# [DATASET ROWS]
▼

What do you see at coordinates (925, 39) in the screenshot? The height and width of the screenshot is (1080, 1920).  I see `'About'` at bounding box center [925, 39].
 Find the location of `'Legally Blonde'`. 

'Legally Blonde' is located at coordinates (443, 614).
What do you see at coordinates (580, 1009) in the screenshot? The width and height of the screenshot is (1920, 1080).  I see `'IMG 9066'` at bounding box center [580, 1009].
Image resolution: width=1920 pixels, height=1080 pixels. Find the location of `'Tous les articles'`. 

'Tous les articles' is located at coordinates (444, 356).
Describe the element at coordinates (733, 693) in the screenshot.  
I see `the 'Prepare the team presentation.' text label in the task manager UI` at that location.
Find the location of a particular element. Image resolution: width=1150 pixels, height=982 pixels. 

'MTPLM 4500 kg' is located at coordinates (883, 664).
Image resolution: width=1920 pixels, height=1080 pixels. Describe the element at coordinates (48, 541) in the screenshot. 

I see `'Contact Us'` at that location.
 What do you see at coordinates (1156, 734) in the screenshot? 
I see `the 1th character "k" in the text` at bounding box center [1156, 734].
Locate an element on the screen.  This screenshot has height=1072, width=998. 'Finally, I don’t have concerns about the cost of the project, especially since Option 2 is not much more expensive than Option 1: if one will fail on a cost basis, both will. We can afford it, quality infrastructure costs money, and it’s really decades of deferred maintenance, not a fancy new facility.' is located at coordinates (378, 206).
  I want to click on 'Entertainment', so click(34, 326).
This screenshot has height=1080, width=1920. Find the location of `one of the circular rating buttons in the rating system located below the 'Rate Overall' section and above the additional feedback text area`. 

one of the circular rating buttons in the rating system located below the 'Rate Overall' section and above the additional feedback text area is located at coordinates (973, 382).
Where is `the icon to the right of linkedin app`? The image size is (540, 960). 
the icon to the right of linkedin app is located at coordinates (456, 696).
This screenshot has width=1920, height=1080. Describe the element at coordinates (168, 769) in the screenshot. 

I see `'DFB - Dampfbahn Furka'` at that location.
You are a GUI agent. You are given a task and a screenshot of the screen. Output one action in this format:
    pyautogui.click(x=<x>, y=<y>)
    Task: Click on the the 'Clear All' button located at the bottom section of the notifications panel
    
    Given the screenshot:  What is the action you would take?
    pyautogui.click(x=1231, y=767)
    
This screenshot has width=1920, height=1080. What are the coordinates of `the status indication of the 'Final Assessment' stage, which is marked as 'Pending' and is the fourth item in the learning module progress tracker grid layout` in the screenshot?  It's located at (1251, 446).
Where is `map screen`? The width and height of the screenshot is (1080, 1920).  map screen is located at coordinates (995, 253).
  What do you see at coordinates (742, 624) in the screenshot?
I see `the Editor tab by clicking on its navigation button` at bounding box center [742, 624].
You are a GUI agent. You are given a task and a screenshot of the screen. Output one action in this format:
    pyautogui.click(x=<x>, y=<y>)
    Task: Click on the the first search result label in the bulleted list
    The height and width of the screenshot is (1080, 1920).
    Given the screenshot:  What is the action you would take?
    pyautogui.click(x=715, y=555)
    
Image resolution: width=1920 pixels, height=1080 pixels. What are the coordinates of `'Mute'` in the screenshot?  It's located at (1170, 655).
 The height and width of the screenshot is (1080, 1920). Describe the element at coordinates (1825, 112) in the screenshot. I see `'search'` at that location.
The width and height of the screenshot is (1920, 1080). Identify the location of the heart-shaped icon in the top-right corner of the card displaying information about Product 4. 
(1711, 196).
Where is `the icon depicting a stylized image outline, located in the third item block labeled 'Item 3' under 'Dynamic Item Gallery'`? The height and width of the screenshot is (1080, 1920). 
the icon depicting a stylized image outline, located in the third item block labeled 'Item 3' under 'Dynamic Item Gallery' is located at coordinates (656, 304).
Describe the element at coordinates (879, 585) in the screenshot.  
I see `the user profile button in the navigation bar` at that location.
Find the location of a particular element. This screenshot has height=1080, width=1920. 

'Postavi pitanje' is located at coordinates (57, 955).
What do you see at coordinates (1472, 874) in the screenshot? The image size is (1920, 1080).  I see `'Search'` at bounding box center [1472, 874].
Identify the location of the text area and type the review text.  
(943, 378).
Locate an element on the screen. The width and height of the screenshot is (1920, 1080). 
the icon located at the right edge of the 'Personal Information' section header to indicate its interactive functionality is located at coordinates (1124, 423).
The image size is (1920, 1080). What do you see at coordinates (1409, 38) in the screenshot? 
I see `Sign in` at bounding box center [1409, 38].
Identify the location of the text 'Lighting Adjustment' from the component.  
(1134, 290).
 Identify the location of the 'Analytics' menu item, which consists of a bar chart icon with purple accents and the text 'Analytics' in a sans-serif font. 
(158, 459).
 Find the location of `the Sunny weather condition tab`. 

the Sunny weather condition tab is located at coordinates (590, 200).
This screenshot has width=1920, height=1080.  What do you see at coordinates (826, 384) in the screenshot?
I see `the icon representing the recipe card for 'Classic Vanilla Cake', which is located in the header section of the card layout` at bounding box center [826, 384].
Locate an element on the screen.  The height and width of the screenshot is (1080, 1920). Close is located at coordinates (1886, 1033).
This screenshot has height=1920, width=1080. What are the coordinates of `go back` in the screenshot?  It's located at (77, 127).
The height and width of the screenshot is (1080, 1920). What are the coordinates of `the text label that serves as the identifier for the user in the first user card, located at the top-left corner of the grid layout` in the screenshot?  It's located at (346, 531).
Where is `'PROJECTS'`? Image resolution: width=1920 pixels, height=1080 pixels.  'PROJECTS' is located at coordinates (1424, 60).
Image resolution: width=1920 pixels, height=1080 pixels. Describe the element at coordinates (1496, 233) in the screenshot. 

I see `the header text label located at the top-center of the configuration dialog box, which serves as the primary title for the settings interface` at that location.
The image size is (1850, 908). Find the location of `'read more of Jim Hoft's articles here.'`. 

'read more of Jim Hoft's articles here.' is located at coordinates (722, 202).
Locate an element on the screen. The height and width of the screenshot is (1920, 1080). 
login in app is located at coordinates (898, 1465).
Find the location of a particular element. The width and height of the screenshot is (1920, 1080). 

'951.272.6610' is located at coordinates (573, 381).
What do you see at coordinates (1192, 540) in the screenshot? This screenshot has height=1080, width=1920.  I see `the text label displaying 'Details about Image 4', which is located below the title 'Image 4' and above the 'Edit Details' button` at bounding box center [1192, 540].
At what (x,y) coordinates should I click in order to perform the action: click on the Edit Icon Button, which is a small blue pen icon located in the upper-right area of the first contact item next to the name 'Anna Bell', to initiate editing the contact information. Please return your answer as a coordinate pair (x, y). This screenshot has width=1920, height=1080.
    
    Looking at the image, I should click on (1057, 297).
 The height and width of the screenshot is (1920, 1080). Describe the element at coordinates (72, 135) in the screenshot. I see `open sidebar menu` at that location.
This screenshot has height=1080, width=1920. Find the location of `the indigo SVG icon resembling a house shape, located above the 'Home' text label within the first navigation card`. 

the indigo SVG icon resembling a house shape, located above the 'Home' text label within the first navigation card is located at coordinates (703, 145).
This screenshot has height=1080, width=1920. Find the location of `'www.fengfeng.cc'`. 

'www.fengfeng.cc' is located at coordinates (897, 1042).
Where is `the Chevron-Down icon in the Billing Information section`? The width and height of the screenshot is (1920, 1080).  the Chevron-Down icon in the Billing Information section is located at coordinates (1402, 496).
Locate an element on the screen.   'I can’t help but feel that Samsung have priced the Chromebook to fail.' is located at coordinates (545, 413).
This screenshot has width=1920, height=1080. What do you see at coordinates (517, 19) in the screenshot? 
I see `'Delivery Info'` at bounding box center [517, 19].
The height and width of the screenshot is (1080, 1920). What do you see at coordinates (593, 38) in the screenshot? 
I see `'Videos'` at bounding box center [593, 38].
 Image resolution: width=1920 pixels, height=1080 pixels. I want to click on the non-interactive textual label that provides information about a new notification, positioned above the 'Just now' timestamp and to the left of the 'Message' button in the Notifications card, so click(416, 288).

▲

# [WHAT TO PRODUCE]
Copy the lines above word for word, from the line with "is (540, 960)." to the line with "The height and width of the screenshot is (1080, 1920). Describe", including both of those lines.

# [PROBLEM SOLUTION]
Where is `the icon to the right of linkedin app`? The image size is (540, 960). 
the icon to the right of linkedin app is located at coordinates (456, 696).
This screenshot has width=1920, height=1080. Describe the element at coordinates (168, 769) in the screenshot. 

I see `'DFB - Dampfbahn Furka'` at that location.
You are a GUI agent. You are given a task and a screenshot of the screen. Output one action in this format:
    pyautogui.click(x=<x>, y=<y>)
    Task: Click on the the 'Clear All' button located at the bottom section of the notifications panel
    
    Given the screenshot:  What is the action you would take?
    pyautogui.click(x=1231, y=767)
    
This screenshot has width=1920, height=1080. What are the coordinates of `the status indication of the 'Final Assessment' stage, which is marked as 'Pending' and is the fourth item in the learning module progress tracker grid layout` in the screenshot?  It's located at (1251, 446).
Where is `map screen`? The width and height of the screenshot is (1080, 1920).  map screen is located at coordinates (995, 253).
  What do you see at coordinates (742, 624) in the screenshot?
I see `the Editor tab by clicking on its navigation button` at bounding box center [742, 624].
You are a GUI agent. You are given a task and a screenshot of the screen. Output one action in this format:
    pyautogui.click(x=<x>, y=<y>)
    Task: Click on the the first search result label in the bulleted list
    The height and width of the screenshot is (1080, 1920).
    Given the screenshot:  What is the action you would take?
    pyautogui.click(x=715, y=555)
    
Image resolution: width=1920 pixels, height=1080 pixels. What are the coordinates of `'Mute'` in the screenshot?  It's located at (1170, 655).
 The height and width of the screenshot is (1080, 1920). Describe the element at coordinates (1825, 112) in the screenshot. I see `'search'` at that location.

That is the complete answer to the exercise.